‘Social Development’ Cabinet Committee Formed

May 17, 2019 | 4 Comments

Government has formed a Cabinet Committee on Social Development, Premier David Burt said, adding that in the Committee’s first meeting they “addressed matters around the living wage, the extension of paid maternity leave, revisions to the mandatory retirement age, the adoption of the charter of rights and responsibilities for seniors and the unified family court and mediation centre.”

Speaking in the House of Assembly today [May 17], the Premier said, “From that list of items Honourable Members will note the progress made: Public meetings on the living wage have now been completed and legislation will soon follow;

“The Ministry of Health is addressing the extension of paid maternity leave in a consultative process and the Seniors’ Charter is being modified for Bermuda and will shortly be provided for this Honourable House to take note;

“The revisions to the mandatory retirement age are now on the Order Paper for debate in this House; and the unified family court and mediation centre will be further updated in the coming months, with current efforts focused on structuring the mediation framework.”

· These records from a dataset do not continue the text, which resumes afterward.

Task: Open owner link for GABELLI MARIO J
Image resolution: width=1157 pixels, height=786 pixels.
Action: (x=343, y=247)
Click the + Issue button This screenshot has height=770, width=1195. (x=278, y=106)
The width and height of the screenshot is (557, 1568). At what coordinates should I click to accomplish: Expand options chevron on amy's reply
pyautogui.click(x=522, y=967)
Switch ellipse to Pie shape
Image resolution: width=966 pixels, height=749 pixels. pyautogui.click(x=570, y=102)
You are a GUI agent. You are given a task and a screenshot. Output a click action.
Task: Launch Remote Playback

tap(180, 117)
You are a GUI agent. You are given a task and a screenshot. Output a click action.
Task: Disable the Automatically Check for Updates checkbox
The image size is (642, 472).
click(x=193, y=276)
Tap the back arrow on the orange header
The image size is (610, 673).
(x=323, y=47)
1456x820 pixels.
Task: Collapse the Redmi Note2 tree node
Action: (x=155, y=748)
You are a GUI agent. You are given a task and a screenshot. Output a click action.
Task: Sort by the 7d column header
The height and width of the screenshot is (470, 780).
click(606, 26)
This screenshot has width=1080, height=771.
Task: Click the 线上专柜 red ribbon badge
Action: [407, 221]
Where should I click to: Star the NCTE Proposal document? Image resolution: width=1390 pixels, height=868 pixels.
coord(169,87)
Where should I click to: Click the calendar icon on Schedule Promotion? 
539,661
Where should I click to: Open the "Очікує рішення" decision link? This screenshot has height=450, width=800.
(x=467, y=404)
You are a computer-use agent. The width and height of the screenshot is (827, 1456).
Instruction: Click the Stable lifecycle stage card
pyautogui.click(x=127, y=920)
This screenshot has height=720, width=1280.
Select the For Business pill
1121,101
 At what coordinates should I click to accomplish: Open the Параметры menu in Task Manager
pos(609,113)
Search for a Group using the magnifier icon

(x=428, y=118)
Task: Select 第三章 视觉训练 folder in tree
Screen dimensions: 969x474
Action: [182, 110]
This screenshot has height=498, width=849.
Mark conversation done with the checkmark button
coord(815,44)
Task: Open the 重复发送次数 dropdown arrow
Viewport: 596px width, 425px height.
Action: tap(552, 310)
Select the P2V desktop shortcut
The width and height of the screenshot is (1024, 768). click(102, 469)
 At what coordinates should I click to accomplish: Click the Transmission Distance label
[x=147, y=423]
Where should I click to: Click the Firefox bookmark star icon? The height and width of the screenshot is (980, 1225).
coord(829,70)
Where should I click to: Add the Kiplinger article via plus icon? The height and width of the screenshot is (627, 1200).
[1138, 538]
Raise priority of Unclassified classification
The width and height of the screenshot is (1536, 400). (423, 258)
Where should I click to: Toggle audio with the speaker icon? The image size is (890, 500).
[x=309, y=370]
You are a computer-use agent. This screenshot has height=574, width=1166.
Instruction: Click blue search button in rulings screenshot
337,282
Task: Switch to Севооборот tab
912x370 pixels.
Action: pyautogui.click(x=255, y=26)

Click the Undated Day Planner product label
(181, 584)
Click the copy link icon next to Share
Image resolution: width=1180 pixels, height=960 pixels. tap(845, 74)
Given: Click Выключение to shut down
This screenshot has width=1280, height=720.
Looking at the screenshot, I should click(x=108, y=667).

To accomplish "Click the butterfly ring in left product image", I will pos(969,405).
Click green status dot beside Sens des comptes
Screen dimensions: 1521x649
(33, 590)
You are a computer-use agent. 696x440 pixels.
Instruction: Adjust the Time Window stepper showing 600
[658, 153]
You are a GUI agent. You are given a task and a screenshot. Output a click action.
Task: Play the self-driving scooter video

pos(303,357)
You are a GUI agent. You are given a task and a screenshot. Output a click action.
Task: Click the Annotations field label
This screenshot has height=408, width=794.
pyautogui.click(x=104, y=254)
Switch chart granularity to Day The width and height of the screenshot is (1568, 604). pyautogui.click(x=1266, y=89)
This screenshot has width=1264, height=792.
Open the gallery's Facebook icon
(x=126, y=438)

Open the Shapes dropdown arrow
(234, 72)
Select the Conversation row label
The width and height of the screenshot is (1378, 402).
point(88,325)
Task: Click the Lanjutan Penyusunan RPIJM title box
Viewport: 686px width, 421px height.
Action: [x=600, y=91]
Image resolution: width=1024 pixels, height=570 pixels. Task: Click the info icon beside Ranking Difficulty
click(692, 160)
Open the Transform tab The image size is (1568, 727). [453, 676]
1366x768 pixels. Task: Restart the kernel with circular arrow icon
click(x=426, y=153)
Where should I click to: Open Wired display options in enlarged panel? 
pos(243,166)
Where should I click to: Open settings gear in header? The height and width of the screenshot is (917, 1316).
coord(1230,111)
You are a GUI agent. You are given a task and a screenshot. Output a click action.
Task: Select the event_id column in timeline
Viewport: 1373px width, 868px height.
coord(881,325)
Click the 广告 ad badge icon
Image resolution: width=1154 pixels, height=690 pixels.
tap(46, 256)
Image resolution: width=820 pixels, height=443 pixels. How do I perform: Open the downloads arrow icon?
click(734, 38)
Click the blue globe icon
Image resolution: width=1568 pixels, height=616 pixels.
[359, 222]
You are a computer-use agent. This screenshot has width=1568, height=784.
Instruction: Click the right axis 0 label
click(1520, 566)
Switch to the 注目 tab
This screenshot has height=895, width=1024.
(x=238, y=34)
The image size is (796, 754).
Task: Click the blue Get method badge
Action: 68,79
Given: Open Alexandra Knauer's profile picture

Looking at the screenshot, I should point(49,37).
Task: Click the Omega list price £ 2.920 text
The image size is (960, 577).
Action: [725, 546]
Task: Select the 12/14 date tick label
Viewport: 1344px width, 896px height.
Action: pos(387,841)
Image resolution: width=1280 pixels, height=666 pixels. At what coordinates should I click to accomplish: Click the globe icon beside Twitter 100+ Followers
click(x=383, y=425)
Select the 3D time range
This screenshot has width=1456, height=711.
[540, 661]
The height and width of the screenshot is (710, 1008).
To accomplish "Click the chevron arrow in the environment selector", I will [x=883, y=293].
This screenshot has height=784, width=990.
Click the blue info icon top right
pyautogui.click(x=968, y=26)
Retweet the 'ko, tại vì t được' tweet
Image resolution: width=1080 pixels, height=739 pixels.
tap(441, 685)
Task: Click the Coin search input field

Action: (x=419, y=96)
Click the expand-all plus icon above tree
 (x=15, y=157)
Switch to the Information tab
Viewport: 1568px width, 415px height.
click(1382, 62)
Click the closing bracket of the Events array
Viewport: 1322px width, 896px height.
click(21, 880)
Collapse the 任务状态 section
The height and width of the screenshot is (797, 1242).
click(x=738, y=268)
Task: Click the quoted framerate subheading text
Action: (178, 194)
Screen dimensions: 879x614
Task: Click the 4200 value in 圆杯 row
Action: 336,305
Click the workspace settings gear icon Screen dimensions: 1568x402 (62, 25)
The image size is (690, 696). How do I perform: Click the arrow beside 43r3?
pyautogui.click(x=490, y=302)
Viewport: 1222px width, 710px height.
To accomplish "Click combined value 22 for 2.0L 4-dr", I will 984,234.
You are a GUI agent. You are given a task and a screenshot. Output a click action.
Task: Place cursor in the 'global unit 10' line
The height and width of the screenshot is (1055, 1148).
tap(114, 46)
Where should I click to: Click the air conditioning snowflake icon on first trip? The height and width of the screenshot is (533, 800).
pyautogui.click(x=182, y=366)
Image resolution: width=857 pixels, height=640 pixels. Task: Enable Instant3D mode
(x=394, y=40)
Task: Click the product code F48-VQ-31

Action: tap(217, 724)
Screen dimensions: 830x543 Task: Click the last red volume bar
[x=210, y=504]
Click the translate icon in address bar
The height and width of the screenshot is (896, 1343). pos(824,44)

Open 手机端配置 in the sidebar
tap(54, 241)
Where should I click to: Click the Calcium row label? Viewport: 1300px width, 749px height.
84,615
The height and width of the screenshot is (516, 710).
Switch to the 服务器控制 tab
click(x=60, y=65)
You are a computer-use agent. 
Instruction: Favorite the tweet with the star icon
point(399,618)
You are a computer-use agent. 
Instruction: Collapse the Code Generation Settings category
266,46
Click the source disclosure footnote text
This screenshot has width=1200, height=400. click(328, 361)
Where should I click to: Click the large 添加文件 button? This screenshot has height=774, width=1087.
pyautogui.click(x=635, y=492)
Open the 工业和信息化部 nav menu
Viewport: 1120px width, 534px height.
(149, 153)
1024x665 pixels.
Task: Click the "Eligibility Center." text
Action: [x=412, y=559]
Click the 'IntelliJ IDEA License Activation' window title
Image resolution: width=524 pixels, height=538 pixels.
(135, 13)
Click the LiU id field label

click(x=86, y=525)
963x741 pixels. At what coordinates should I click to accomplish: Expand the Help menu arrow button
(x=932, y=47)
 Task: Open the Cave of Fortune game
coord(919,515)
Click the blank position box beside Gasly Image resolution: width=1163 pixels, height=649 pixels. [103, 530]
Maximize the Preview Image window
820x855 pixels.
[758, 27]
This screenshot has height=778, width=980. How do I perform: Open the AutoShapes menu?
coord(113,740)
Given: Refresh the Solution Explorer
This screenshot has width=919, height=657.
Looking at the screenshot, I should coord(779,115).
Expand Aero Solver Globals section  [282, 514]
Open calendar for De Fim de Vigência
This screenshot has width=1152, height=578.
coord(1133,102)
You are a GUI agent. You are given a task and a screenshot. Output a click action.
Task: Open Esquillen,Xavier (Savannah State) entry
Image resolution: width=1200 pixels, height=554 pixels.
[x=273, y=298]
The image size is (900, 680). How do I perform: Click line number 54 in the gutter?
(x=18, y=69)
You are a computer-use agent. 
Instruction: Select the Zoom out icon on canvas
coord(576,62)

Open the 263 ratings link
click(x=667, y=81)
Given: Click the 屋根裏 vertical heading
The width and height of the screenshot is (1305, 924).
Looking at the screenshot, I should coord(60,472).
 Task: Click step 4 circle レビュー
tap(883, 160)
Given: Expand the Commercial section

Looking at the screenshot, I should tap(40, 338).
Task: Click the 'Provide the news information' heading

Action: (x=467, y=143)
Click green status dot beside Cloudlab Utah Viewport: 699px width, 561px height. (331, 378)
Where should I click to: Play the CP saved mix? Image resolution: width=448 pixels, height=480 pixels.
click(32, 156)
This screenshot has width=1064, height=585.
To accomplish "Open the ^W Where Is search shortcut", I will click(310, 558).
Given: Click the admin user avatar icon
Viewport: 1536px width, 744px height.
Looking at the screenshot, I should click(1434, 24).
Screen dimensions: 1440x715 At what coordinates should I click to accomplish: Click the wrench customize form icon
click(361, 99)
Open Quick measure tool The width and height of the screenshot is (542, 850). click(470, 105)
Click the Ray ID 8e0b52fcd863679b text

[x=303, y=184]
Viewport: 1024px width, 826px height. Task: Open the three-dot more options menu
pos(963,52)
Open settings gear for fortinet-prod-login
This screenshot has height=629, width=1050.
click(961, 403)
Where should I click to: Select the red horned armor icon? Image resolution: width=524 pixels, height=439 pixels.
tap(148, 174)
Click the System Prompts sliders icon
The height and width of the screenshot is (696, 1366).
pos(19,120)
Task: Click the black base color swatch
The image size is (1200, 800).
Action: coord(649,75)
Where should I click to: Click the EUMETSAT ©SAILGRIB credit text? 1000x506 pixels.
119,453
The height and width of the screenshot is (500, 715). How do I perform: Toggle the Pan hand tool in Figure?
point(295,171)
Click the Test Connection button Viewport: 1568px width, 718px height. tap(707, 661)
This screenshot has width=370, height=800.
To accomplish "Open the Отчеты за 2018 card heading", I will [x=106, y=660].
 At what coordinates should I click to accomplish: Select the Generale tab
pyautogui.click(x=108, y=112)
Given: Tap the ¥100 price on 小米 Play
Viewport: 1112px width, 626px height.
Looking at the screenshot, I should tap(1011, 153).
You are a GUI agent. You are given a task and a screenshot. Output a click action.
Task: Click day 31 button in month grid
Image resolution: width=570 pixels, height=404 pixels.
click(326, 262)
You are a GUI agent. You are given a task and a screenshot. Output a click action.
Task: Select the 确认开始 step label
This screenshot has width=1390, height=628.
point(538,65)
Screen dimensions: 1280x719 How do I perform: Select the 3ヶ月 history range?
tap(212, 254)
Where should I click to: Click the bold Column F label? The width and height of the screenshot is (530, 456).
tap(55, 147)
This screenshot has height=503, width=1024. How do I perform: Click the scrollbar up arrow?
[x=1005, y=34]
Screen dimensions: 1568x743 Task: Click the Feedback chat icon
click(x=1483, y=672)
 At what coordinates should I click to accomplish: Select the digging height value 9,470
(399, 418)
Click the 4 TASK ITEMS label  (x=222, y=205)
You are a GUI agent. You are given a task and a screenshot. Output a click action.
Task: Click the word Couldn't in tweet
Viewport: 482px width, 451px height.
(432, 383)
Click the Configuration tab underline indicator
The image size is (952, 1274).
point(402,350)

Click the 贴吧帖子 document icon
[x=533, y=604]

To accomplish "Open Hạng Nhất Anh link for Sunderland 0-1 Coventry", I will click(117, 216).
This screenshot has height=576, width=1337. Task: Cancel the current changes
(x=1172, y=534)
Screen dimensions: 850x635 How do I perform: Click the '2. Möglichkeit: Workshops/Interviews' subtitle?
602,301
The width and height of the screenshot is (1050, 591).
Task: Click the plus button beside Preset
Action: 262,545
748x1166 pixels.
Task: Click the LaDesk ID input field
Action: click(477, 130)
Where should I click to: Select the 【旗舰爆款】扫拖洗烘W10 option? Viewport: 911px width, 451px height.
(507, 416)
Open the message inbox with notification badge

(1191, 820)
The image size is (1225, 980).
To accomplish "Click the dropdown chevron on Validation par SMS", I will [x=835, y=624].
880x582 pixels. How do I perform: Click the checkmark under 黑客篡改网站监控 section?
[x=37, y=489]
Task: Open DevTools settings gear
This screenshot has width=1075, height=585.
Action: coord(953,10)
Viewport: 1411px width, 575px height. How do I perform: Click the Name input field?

Premier Burt added, “I wish to highlight one issue that was addressed by the Committee in that first meeting. Honourable Members will be aware of the reputational damage that can be done to young people whose youthful indiscretions land them before the courts and therefore in the media.

“The Committee considered the case of a young man, aged 17, whose involvement in a drug offence saw his name reported in print, and who, like so many young men over the years, faces the prospect of limited employment opportunities and restrictions on his travel, all for something he has done before even reaching the age of majority.

“To ensure that young men in particular are not so damaged before their lives have even started, I can advise this Honourable House that the Ministry of Legal Affairs is working on a policy that will prevent the publication of the names of minors in the media when they appear in the criminal courts, certainly before sentence and in only limited circumstances after sentencing. ”

The Premier also added that they devoted one meeting to determining strategies around providing services required to assist those students in our education system who are not well suited to the classroom setting and whose behavior prevents teaching and learning for them and their fellow students,  addressed the issue of affordable housing and more.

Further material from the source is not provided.